I would like every record below transcribed exactly as it is.

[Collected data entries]
^^^^
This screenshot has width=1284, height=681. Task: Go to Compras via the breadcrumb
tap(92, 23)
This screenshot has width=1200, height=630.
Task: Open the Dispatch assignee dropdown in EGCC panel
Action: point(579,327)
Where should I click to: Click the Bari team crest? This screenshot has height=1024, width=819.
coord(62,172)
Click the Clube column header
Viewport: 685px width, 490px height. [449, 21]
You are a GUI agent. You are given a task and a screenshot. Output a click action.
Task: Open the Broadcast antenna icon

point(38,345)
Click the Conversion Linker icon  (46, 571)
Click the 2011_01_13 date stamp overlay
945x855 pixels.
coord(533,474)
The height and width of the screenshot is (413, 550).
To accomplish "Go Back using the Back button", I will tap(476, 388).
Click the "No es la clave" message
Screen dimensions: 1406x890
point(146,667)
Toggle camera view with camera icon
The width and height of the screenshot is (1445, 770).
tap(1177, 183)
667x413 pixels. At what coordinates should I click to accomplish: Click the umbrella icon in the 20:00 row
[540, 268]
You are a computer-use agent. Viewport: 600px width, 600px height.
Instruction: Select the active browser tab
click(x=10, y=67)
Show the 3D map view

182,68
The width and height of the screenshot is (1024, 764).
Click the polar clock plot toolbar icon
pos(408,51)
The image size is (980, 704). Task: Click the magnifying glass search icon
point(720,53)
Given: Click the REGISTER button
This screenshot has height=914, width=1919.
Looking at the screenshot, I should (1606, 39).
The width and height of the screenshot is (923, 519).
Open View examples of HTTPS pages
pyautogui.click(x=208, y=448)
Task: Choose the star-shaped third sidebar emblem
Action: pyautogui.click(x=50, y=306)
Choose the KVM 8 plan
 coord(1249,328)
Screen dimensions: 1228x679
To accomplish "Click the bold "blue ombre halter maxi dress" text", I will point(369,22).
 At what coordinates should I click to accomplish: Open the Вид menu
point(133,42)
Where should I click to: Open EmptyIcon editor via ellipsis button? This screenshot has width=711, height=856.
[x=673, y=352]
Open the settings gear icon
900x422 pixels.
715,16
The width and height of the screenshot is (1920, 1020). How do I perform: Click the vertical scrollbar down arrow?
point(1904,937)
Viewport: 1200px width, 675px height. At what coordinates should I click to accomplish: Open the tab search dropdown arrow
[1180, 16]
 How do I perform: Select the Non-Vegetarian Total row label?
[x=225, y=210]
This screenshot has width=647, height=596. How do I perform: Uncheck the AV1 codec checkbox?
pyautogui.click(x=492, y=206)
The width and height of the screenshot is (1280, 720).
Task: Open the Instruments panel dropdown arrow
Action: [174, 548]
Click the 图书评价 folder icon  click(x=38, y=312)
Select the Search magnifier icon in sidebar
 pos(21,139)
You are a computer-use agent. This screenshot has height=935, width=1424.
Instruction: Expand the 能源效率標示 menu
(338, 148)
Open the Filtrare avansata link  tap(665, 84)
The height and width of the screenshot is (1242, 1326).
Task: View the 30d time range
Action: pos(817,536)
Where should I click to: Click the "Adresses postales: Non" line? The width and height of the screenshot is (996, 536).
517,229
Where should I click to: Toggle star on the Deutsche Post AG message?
^^^^
§ **Reply**:
This screenshot has width=1284, height=681. Task: Go to Compras via the breadcrumb
tap(92, 23)
This screenshot has width=1200, height=630.
Task: Open the Dispatch assignee dropdown in EGCC panel
Action: point(579,327)
Where should I click to: Click the Bari team crest? This screenshot has height=1024, width=819.
coord(62,172)
Click the Clube column header
Viewport: 685px width, 490px height. [449, 21]
You are a GUI agent. You are given a task and a screenshot. Output a click action.
Task: Open the Broadcast antenna icon

point(38,345)
Click the Conversion Linker icon  (46, 571)
Click the 2011_01_13 date stamp overlay
945x855 pixels.
coord(533,474)
The height and width of the screenshot is (413, 550).
To accomplish "Go Back using the Back button", I will tap(476, 388).
Click the "No es la clave" message
Screen dimensions: 1406x890
point(146,667)
Toggle camera view with camera icon
The width and height of the screenshot is (1445, 770).
tap(1177, 183)
667x413 pixels. At what coordinates should I click to accomplish: Click the umbrella icon in the 20:00 row
[540, 268]
You are a computer-use agent. Viewport: 600px width, 600px height.
Instruction: Select the active browser tab
click(x=10, y=67)
Show the 3D map view

182,68
The width and height of the screenshot is (1024, 764).
Click the polar clock plot toolbar icon
pos(408,51)
The image size is (980, 704). Task: Click the magnifying glass search icon
point(720,53)
Given: Click the REGISTER button
This screenshot has height=914, width=1919.
Looking at the screenshot, I should (1606, 39).
The width and height of the screenshot is (923, 519).
Open View examples of HTTPS pages
pyautogui.click(x=208, y=448)
Task: Choose the star-shaped third sidebar emblem
Action: pyautogui.click(x=50, y=306)
Choose the KVM 8 plan
 coord(1249,328)
Screen dimensions: 1228x679
To accomplish "Click the bold "blue ombre halter maxi dress" text", I will point(369,22).
 At what coordinates should I click to accomplish: Open the Вид menu
point(133,42)
Where should I click to: Open EmptyIcon editor via ellipsis button? This screenshot has width=711, height=856.
[x=673, y=352]
Open the settings gear icon
900x422 pixels.
715,16
The width and height of the screenshot is (1920, 1020). How do I perform: Click the vertical scrollbar down arrow?
point(1904,937)
Viewport: 1200px width, 675px height. At what coordinates should I click to accomplish: Open the tab search dropdown arrow
[1180, 16]
 How do I perform: Select the Non-Vegetarian Total row label?
[x=225, y=210]
This screenshot has width=647, height=596. How do I perform: Uncheck the AV1 codec checkbox?
pyautogui.click(x=492, y=206)
The width and height of the screenshot is (1280, 720).
Task: Open the Instruments panel dropdown arrow
Action: [174, 548]
Click the 图书评价 folder icon  click(x=38, y=312)
Select the Search magnifier icon in sidebar
 pos(21,139)
You are a computer-use agent. This screenshot has height=935, width=1424.
Instruction: Expand the 能源效率標示 menu
(338, 148)
Open the Filtrare avansata link  tap(665, 84)
The height and width of the screenshot is (1242, 1326).
Task: View the 30d time range
Action: pos(817,536)
Where should I click to: Click the "Adresses postales: Non" line? The width and height of the screenshot is (996, 536).
517,229
Where should I click to: Toggle star on the Deutsche Post AG message?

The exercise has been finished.